**THE TASK**
Starting at the top of the listing below, copy each line exactly, stopping after the line that contains "Image resolution: width=1977".

**TASK INPUT**
▶
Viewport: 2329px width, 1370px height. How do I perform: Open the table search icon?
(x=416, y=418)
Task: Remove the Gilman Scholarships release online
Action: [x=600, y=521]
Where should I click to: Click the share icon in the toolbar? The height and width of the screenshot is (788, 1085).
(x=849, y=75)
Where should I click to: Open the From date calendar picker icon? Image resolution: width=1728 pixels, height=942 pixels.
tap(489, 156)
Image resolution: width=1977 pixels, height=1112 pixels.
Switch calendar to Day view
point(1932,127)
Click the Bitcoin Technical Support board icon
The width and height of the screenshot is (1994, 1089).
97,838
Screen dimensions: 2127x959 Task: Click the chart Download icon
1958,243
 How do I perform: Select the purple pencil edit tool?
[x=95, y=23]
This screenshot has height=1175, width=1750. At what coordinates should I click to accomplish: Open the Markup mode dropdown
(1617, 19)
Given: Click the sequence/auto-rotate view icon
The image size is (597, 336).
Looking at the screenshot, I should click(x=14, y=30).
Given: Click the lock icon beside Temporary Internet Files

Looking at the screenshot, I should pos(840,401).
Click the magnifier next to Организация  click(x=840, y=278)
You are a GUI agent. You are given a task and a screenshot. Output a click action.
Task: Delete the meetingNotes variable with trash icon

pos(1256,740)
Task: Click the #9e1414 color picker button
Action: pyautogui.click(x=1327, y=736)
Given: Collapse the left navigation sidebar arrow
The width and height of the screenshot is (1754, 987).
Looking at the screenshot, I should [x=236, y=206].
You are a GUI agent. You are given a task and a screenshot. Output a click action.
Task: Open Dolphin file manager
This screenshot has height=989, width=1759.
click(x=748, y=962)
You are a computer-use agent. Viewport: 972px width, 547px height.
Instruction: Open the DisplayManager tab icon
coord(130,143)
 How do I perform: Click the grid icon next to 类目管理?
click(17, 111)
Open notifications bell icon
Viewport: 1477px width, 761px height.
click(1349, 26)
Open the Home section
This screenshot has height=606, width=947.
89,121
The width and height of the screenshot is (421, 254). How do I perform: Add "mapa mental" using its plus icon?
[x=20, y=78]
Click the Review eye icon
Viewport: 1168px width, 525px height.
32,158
◀
**WRITTEN REPLY**
Viewport: 2329px width, 1370px height. How do I perform: Open the table search icon?
(x=416, y=418)
Task: Remove the Gilman Scholarships release online
Action: [x=600, y=521]
Where should I click to: Click the share icon in the toolbar? The height and width of the screenshot is (788, 1085).
(x=849, y=75)
Where should I click to: Open the From date calendar picker icon? Image resolution: width=1728 pixels, height=942 pixels.
tap(489, 156)
Image resolution: width=1977 pixels, height=1112 pixels.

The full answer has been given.